Stored dataset items:
┄┄┄┄┄┄┄┄┄┄
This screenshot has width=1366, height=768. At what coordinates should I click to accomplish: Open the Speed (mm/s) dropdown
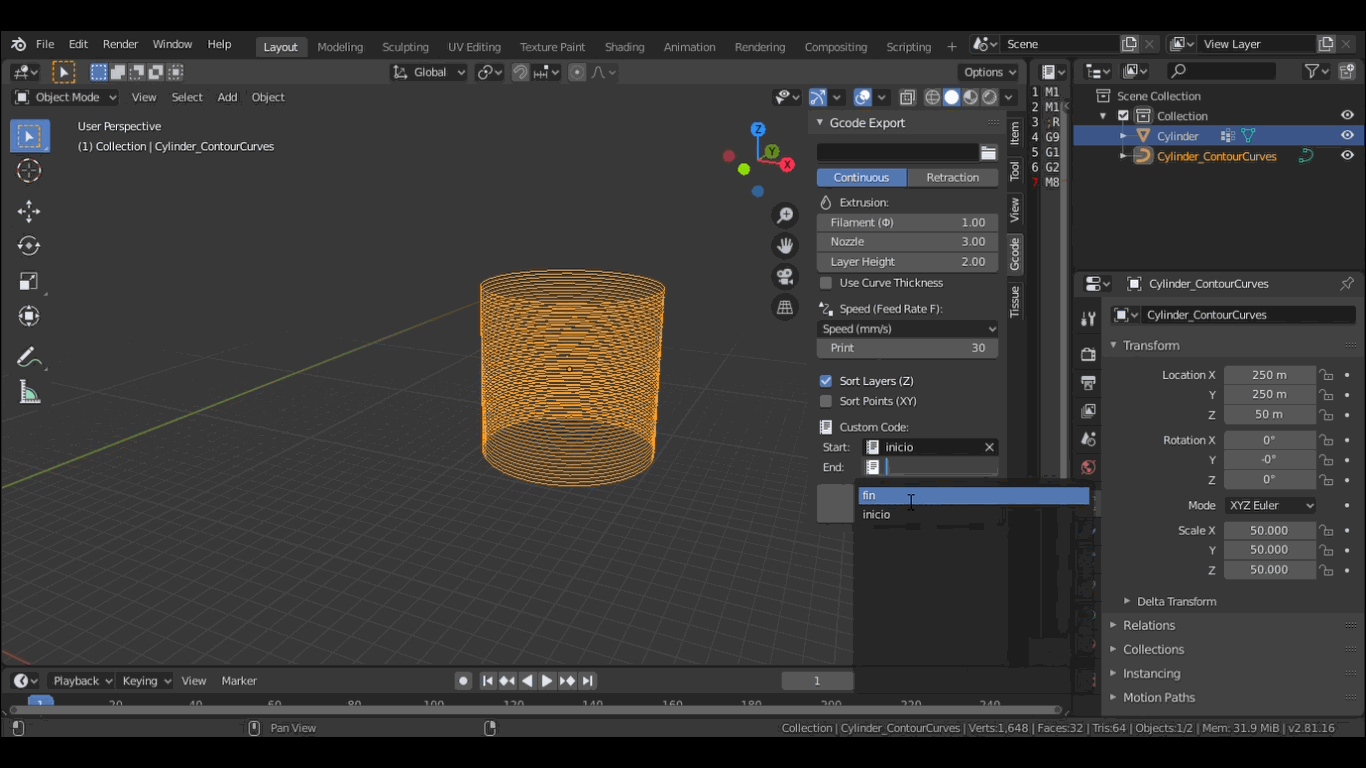(x=908, y=329)
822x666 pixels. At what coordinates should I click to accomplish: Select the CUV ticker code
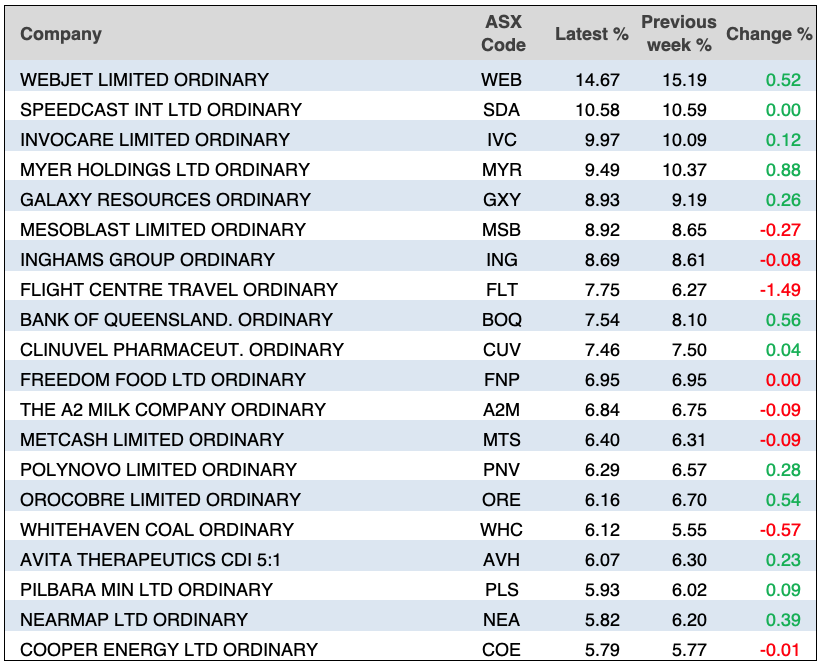[x=502, y=350]
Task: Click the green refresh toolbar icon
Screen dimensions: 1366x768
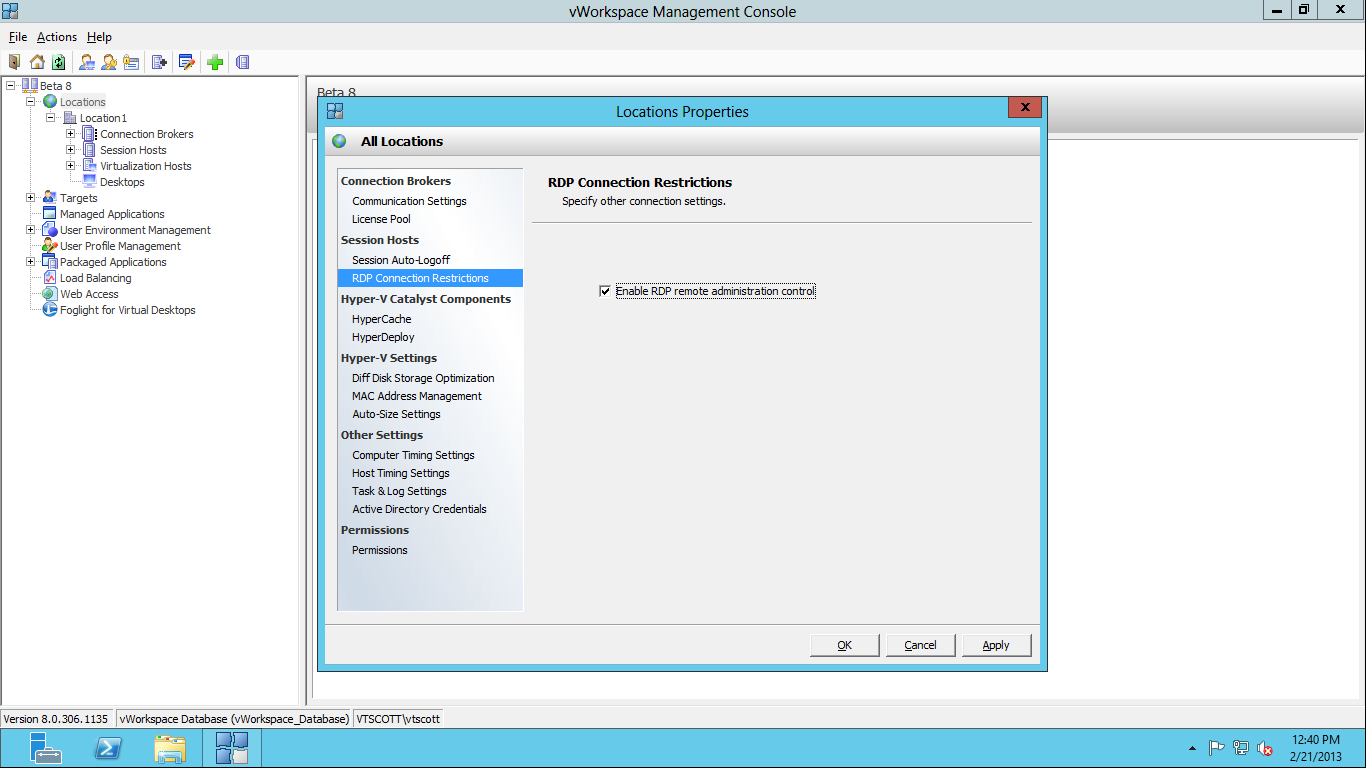Action: pos(59,62)
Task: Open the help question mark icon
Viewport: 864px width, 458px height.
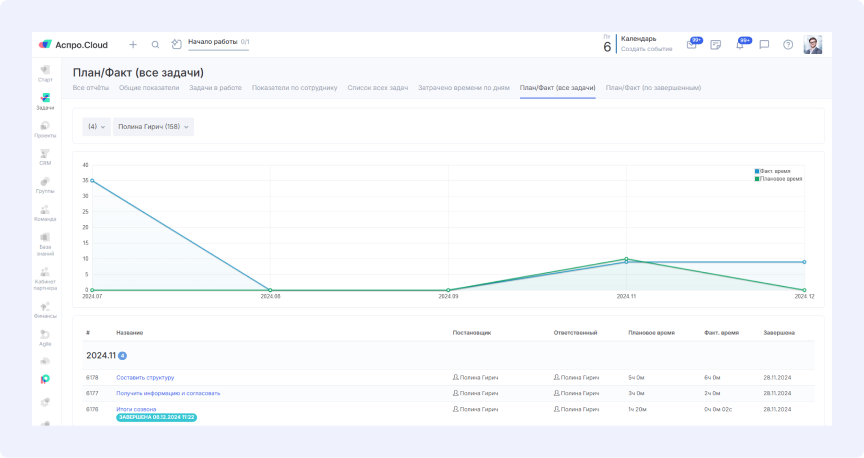Action: (788, 45)
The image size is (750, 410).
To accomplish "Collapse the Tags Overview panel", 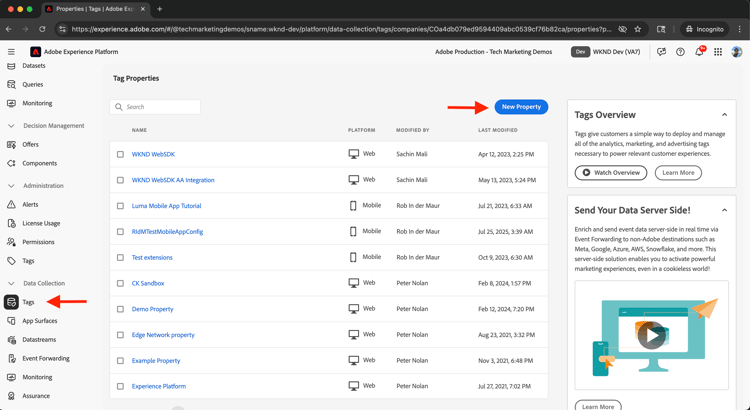I will click(725, 115).
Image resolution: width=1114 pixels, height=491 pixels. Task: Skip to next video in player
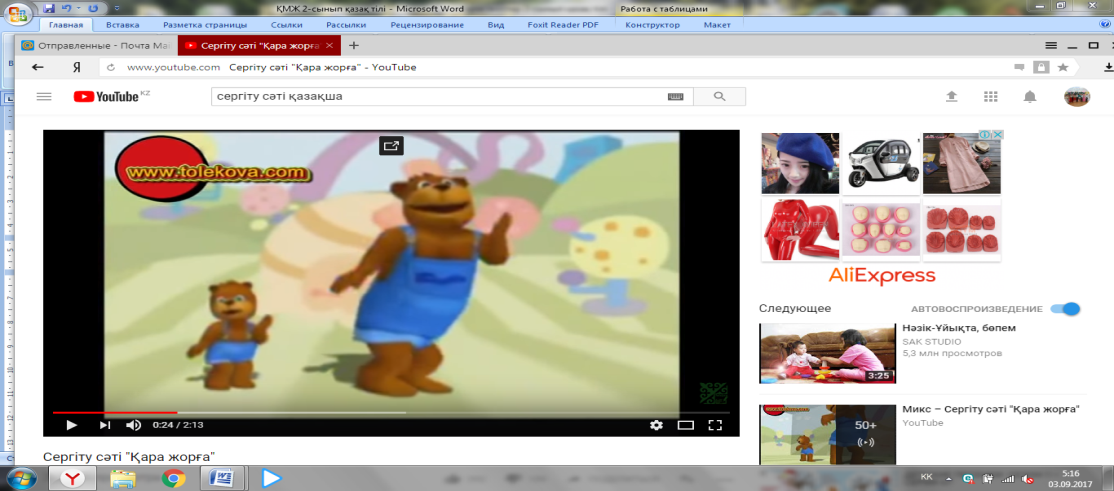pos(105,425)

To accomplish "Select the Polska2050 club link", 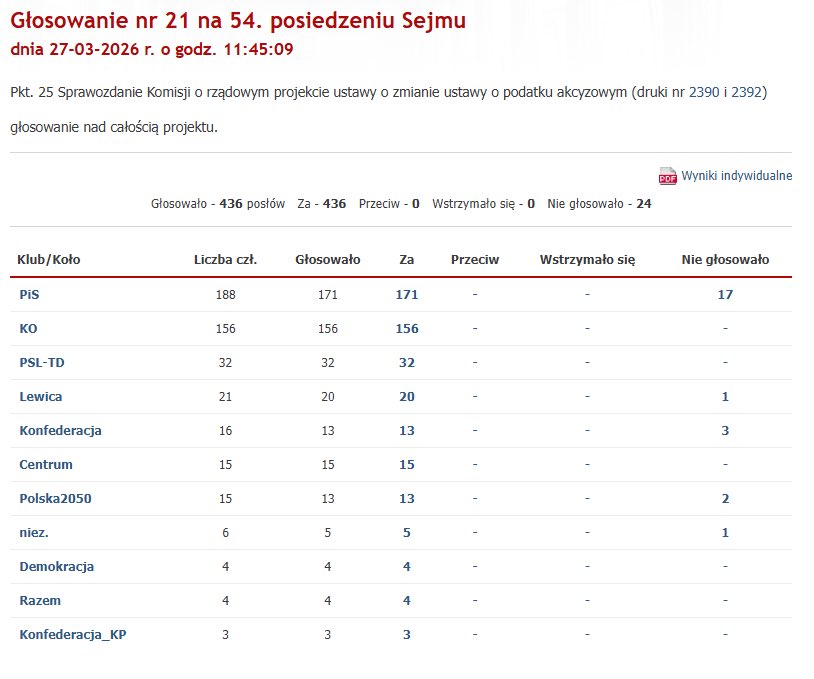I will [x=55, y=498].
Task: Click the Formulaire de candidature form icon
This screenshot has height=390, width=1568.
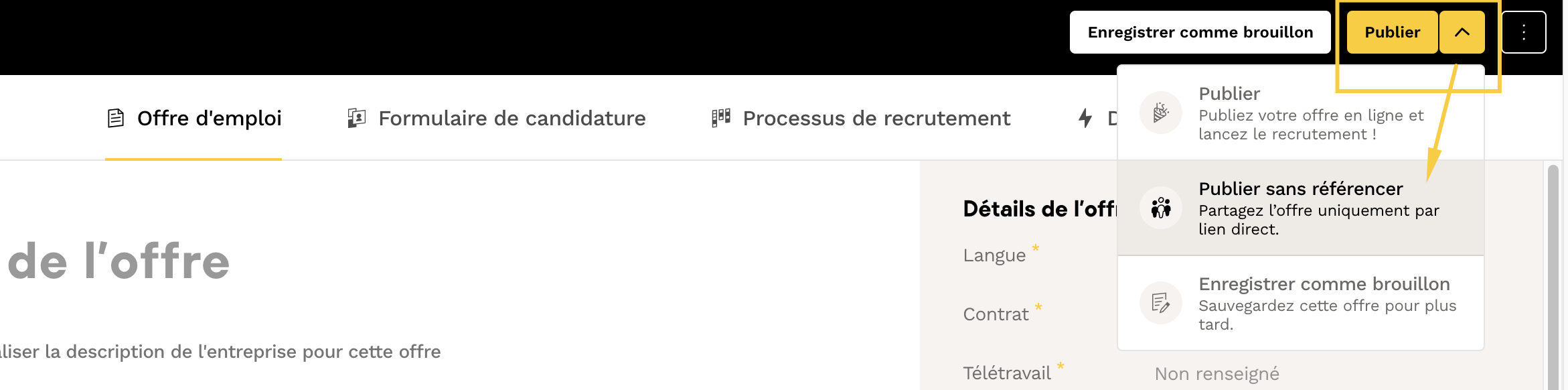Action: point(357,119)
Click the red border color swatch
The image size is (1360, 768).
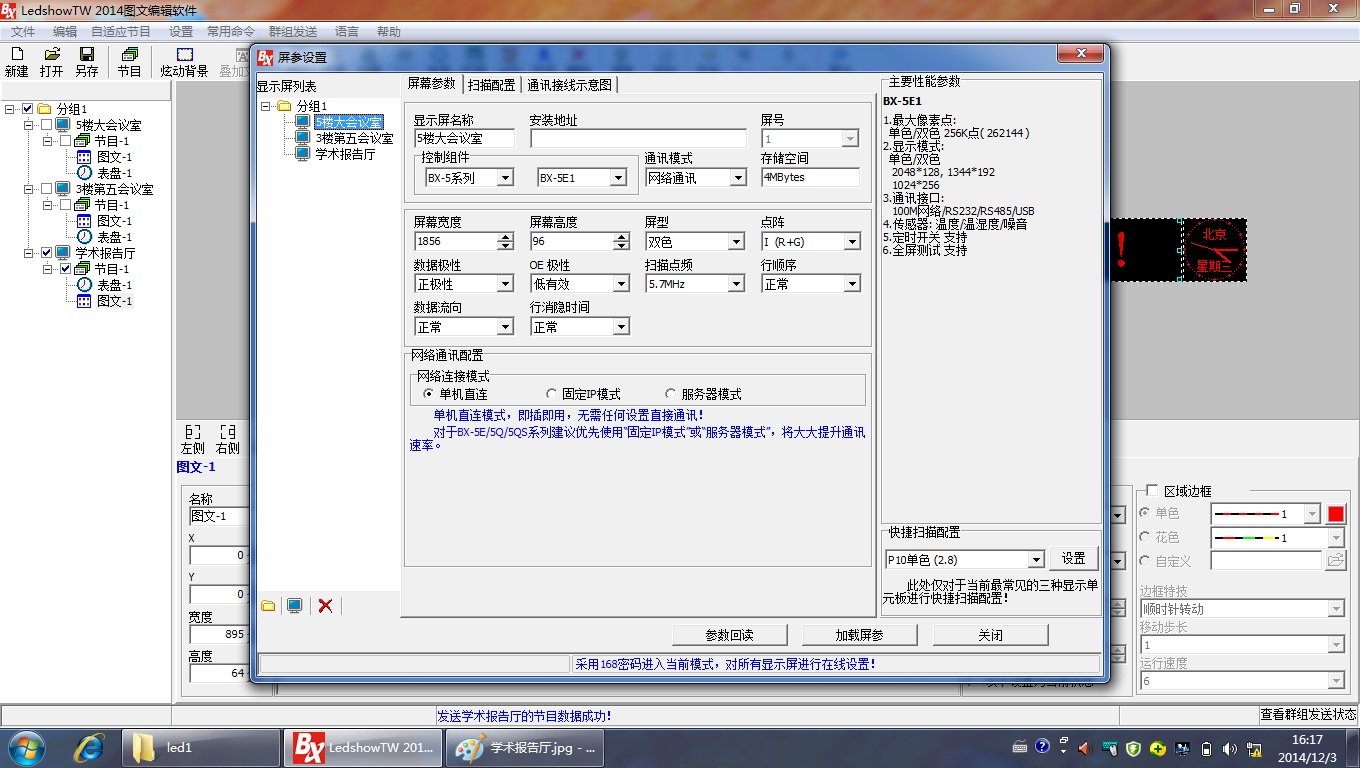pyautogui.click(x=1335, y=514)
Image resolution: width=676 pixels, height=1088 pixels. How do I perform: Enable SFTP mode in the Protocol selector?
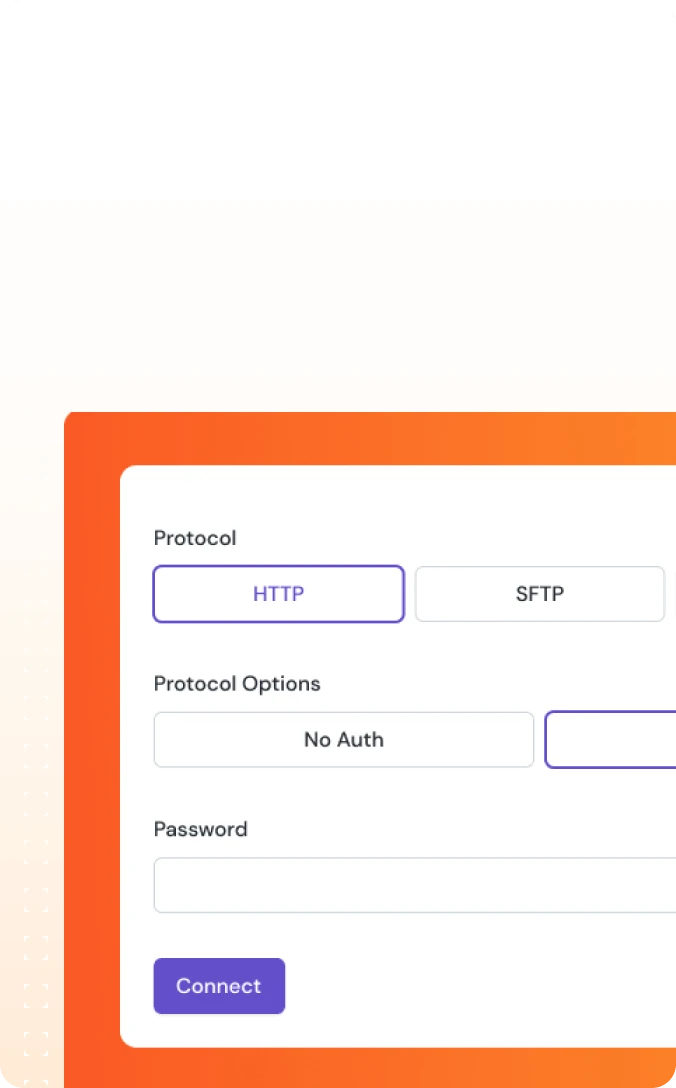click(x=539, y=593)
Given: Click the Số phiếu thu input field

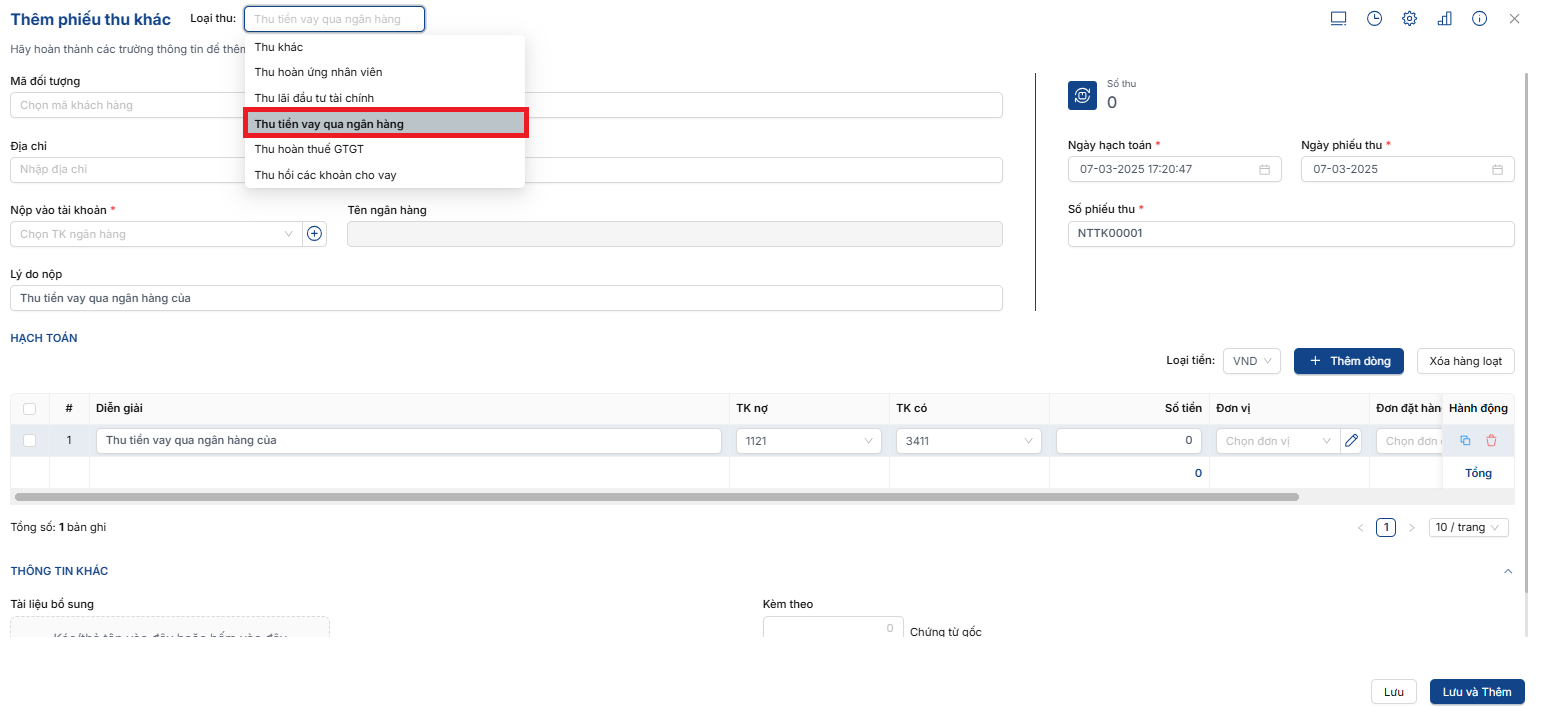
┄┄┄┄┄┄┄┄┄┄
Starting from the records above, copy each line where the string "icon" is found.

» REPLY TO THE TASK:
Task: Click the green refresh toolbar icon
Task: Open the help question mark icon
Task: Click the Formulaire de candidature form icon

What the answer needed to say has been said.